> **Assignment 1**
In the article on buying health insurance, by what date must an application be completed to get coverage starting Jan. 1?
> **Assignment 2**
For each statement, answer yes or no on whether the article on buying health insurance agrees with it, and quote the words of the article that decide it. (a) Shots and screening tests are free. (b) Coverage can be denied for a pre-existing health condition. (c) People aged 18 to 34 make up a third of the 10.5 million uninsured Americans eligible to sign up.
> **Assignment 3**
Write out the passage from the article on buying health insurance word for word. Begin at the words "5 things Cool" and stop after "you for years.".

> **Extracted text**
=-=-=-=-=

5 things Cool Adults should know about buying health insurance
(via Kaiser Health News)
Imagine what you could do with $2,000. If you’re between 18 and 34, you might travel somewhere fun. Maybe buy a big TV. But would you buy health insurance?
Take it from another Millennial: Think about insurance if you don’t have any.
Without insurance, a serious accident or illness could put you on the hook for staggering medical bills that will haunt you for years.
People in our age range represent half of the 10.5 million uninsured Americans eligible to sign up this fall for coverage under the federal health law, the government estimates.
To get coverage starting Jan. 1, complete your application by Dec. 15.
If you lack coverage, you’re worried about money or confused about your choices, consider these five questions:
1. What will insurance do for me?
You can count on coverage for what the government calls essential health benefits.
You can’t be denied coverage for a pre-existing health condition. Preventive services such as shots and screening tests are free. Expect to pay something for other covered services, such as emergency care.
2. Can I afford it?

=-=-=-=-=

> **Excerpted records**
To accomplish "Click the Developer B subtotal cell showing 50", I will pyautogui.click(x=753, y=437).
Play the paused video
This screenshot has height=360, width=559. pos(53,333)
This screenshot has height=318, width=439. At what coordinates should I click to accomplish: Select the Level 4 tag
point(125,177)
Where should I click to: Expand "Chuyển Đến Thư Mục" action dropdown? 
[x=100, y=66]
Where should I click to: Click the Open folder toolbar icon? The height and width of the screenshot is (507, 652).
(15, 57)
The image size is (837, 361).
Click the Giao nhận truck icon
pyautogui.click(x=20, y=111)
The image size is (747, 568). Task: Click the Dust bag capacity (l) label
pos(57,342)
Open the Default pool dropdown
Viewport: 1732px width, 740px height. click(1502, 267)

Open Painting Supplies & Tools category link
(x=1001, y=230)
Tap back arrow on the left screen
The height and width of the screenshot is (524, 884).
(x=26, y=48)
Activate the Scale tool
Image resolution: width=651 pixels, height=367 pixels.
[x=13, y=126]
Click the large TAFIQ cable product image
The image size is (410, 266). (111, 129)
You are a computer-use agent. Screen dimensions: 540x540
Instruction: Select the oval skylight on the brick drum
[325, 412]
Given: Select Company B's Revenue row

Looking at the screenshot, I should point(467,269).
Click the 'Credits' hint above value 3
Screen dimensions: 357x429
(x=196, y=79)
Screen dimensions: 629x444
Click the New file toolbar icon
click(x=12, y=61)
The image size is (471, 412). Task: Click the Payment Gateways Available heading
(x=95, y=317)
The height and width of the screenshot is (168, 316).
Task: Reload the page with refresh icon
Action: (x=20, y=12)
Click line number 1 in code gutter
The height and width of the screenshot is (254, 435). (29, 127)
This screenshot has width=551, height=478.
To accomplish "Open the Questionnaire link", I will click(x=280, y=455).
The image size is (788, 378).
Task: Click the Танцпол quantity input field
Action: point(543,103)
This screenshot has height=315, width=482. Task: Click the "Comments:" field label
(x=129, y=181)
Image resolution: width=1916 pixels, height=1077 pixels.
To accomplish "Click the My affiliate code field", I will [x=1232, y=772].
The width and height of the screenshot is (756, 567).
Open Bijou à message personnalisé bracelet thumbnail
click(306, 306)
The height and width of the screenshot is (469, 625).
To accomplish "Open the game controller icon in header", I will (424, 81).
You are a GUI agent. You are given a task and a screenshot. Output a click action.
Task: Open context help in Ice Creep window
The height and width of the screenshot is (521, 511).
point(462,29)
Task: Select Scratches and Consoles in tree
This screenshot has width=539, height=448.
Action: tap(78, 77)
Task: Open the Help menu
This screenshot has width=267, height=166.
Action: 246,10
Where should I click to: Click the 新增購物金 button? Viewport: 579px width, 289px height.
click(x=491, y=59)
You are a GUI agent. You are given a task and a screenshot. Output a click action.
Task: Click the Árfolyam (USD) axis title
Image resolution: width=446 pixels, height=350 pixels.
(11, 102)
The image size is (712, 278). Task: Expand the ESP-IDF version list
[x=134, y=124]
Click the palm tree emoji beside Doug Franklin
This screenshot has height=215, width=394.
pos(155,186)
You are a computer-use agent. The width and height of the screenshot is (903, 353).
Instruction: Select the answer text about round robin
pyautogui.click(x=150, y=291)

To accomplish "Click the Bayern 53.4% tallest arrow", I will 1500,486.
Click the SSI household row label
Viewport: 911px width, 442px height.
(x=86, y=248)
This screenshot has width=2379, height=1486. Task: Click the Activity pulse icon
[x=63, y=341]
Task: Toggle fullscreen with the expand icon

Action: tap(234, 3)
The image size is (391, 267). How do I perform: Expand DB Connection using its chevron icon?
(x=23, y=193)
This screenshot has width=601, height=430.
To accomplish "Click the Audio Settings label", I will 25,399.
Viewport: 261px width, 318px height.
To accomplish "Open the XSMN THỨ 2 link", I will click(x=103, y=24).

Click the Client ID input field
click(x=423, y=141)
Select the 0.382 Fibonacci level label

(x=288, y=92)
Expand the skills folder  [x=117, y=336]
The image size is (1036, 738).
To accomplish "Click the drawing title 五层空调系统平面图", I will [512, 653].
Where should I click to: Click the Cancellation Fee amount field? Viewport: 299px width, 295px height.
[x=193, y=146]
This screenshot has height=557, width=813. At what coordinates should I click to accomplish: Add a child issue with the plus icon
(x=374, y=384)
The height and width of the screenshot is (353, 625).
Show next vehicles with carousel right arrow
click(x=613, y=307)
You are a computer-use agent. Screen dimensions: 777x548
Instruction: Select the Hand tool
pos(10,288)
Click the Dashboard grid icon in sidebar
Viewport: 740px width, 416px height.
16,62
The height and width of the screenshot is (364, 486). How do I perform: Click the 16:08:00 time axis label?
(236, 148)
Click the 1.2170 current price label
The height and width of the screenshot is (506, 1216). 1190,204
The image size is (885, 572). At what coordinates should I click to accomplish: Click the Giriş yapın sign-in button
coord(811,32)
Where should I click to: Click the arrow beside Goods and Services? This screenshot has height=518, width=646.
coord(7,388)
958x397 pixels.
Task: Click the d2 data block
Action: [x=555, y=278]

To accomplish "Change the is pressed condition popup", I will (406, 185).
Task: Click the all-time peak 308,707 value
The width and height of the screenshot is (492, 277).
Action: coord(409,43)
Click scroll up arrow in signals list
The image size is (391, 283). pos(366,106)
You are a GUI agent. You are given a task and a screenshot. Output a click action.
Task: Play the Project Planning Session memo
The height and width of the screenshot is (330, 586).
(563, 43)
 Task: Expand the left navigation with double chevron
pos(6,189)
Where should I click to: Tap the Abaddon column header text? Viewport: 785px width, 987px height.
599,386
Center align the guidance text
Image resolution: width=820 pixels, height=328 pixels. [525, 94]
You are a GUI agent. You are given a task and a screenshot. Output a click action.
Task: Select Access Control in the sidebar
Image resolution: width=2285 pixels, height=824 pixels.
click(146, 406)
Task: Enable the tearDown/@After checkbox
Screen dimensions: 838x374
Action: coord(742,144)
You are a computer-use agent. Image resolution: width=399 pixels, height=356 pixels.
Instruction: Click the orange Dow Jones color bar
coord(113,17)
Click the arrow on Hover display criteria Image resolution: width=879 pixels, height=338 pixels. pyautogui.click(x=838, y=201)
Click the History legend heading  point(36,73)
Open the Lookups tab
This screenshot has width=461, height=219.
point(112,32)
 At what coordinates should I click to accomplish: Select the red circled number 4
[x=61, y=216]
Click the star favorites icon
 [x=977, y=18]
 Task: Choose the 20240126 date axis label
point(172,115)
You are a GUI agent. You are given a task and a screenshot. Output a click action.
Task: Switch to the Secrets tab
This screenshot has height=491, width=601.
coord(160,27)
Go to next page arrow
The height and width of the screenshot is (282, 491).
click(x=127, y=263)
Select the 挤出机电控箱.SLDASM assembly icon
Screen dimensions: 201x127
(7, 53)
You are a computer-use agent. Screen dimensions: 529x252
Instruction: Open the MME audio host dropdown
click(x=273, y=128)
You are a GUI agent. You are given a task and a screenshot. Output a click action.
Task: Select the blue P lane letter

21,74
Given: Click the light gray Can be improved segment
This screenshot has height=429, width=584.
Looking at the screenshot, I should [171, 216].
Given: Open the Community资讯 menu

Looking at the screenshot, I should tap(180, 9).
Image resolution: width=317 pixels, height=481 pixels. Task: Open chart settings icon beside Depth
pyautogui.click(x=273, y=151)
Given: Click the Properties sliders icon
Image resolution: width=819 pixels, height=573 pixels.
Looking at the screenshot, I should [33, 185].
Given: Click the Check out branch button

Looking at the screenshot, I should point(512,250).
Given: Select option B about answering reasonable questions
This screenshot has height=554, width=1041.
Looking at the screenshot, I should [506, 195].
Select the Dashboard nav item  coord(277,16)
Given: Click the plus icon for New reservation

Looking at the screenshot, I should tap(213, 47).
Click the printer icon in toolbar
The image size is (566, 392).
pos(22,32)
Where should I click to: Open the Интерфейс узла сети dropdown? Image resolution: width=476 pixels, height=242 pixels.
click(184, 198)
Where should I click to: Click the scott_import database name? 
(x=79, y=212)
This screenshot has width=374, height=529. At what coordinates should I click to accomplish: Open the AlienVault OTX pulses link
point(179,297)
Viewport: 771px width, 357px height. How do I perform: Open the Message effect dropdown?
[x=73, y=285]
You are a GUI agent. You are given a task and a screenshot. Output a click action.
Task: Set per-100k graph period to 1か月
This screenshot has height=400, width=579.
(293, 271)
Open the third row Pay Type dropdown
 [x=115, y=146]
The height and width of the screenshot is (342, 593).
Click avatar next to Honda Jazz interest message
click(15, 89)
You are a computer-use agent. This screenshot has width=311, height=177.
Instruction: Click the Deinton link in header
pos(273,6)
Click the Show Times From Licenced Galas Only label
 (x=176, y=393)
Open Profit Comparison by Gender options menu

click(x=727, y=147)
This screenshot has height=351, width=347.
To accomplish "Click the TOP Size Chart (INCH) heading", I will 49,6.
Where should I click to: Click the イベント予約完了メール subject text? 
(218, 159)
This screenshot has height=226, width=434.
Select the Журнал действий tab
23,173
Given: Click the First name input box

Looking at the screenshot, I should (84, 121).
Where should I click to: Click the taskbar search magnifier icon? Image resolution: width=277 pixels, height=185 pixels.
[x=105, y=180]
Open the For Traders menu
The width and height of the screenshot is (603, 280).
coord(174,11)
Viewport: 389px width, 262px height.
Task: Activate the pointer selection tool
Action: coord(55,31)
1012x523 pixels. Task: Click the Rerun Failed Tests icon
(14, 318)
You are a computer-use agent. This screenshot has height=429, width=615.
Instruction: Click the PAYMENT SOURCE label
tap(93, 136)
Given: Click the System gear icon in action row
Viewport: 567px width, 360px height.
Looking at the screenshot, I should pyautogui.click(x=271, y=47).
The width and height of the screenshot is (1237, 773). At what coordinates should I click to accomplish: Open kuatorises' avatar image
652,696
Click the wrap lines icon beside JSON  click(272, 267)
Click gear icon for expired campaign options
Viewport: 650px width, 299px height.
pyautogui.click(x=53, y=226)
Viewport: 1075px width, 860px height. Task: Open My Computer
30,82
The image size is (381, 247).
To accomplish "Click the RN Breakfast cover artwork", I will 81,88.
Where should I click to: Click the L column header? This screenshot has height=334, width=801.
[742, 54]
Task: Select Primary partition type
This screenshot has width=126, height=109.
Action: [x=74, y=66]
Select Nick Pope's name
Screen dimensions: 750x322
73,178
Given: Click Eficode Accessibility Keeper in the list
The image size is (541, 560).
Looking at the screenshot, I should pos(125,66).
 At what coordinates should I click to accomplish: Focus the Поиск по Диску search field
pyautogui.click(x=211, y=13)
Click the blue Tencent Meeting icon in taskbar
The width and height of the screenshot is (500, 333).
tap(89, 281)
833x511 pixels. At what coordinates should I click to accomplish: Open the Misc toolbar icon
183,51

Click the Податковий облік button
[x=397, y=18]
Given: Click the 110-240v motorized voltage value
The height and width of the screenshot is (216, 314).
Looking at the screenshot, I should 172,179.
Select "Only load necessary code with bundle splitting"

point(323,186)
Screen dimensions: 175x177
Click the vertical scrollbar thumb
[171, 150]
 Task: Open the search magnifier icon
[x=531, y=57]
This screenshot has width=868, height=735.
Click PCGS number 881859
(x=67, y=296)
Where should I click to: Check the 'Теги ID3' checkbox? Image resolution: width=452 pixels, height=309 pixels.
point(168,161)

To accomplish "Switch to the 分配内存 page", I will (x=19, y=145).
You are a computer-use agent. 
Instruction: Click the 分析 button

=-=-=-=-=

> **Written response 1**
Dec. 15

> **Written response 2**
(a) Yes: "Preventive services such as shots and screening tests are free."
(b) No: "You can’t be denied coverage for a pre-existing health condition."
(c) No: "People in our age range represent half of the 10.5 million uninsured Americans eligible to sign up this fall"

> **Written response 3**
5 things Cool Adults should know about buying health insurance
(via Kaiser Health News)
Imagine what you could do with $2,000. If you’re between 18 and 34, you might travel somewhere fun. Maybe buy a big TV. But would you buy health insurance?
Take it from another Millennial: Think about insurance if you don’t have any.
Without insurance, a serious accident or illness could put you on the hook for staggering medical bills that will haunt you for years.